**Provided material:**

================

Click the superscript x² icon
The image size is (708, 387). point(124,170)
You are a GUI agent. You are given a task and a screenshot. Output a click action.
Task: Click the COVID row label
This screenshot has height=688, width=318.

================

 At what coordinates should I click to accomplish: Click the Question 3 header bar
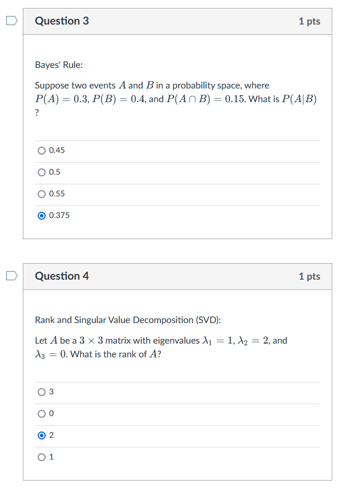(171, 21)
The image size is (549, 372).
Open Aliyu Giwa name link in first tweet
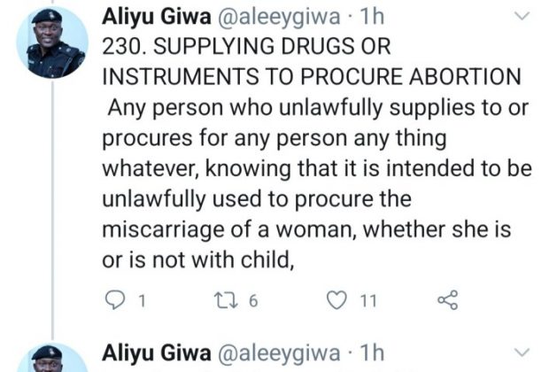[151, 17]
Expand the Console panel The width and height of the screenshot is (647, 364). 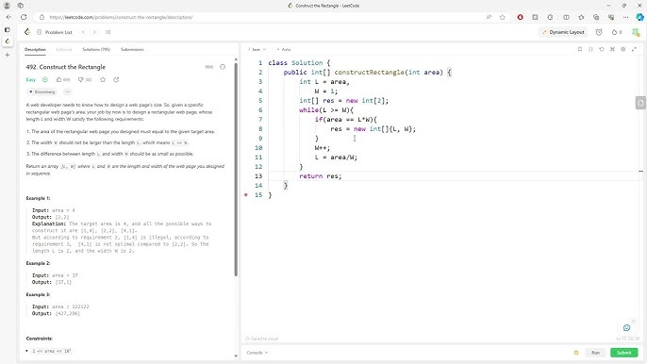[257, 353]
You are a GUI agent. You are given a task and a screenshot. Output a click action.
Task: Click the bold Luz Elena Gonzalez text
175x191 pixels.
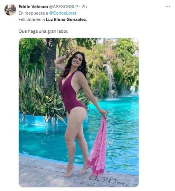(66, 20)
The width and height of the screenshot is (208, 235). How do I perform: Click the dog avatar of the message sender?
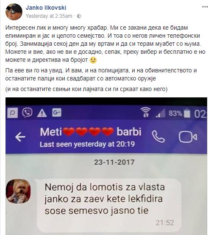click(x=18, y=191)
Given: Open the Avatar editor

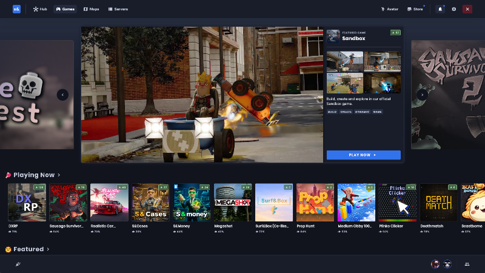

================

**Task prompt:** Could the stretch from the line with "The width and height of the screenshot is (208, 235)." through the line with "Given: Open the Avatar editor" in the listing above be restated word for word, minus the pictures?

**Expected output:**
The width and height of the screenshot is (208, 235). How do I perform: Click the dog avatar of the message sender?
click(x=18, y=191)
Given: Open the Avatar editor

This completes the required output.